One homeless-lookin’ woman piled a big old black plastic trash bag of stuff by the front door when she got on the bus. The driver told her to move her stuff on back into the bus and the woman wouldn’t. She got really mad at the driver and started ripping up the driver’s stuff and put her hands on the young woman driver. Some men from the back of the bus calmed down the angry woman and got her off the bus; then, we applauded and one of the helpful men began talking loud about god.

Homeless/poor people get on the bus for free, I guess. I heard this from Cat and from what I observed today, it’s true. Nice.
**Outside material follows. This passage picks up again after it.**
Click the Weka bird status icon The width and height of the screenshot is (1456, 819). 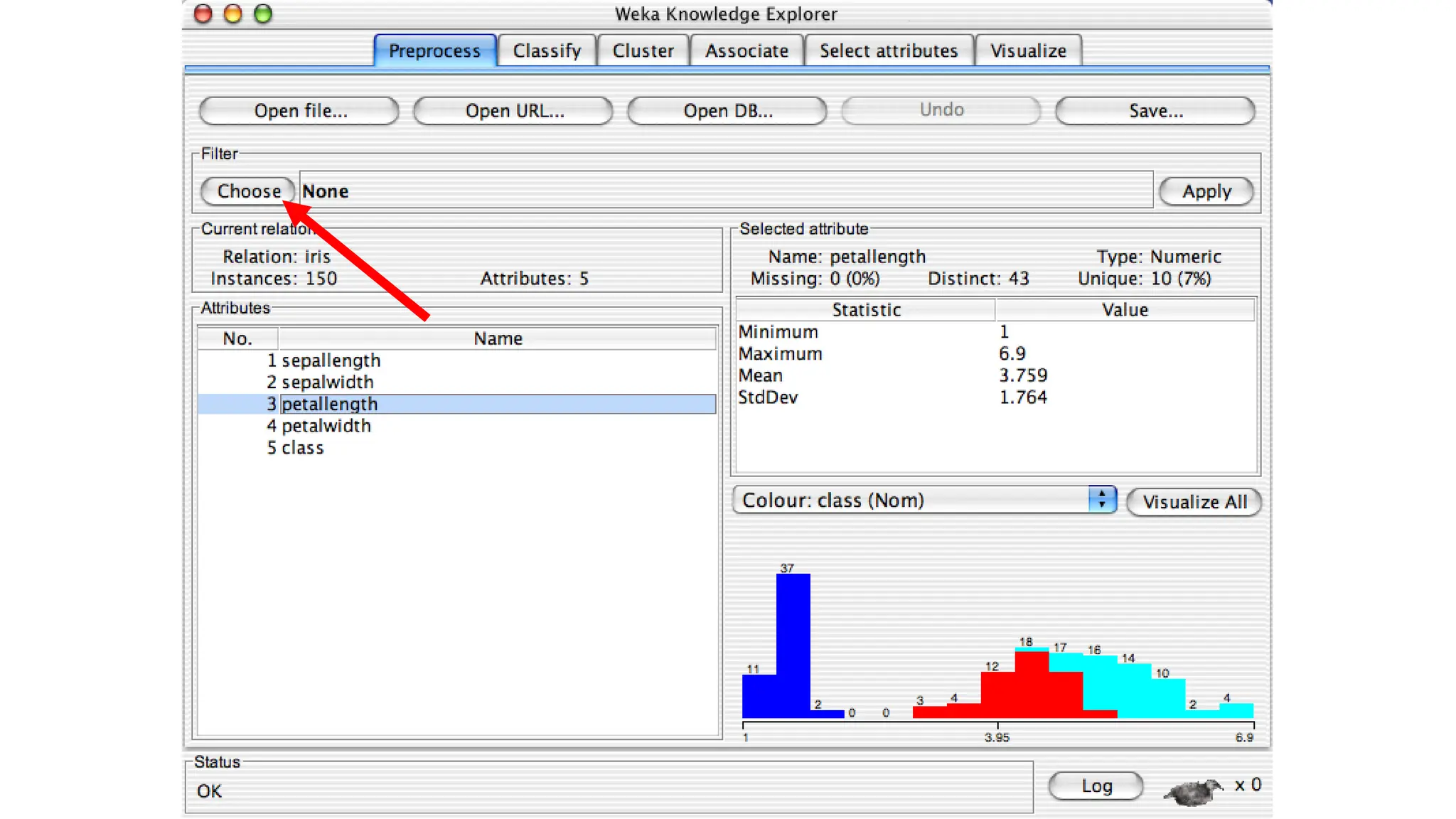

_______________________________________

I got to Starbucks about 10 am and hung out, drinking coffee and eating pumpkin bread for a while. Got directions to the local Walmart (on Crenshaw Blvd.). Took two buses and walked almost a mile to get there. Traffic (including buses) is all detoured today because the Endeavor space shuttle is in town, and everyone I talked to wants to go see it.

I got nice Frog-something brand headphones for about $10; I have them on now back here at Starbucks in Inglewood. I’m drinking a coffee-free vanilla bean frappacino, and listening to WWOZ radio in New Orleans, live at the Crescent City Blues and Barbeque Fest in Lafayette Square. It’s 2:00.

___________________________

What appeals to me about a place is the visual effect on me, the auditory appeal, the smells, and how it effects me emotionally (and, I suppose, psychically). I don’t give a rats ass about how a place makes sense to me, the logic of living there, the economic benefits to me, etc.

___________________________

Here (below) is my Darling Boy, Sam, with a nice garter snake he caught back behind the natural food store around the community garden in Nederland, Colorado a few years ago. I took this picture. Boy, did he ever used to love snakes! I wonder if he still does.

I haven’t seen Sam since right before I left Nederland at the end of April, this year. I sure do miss him.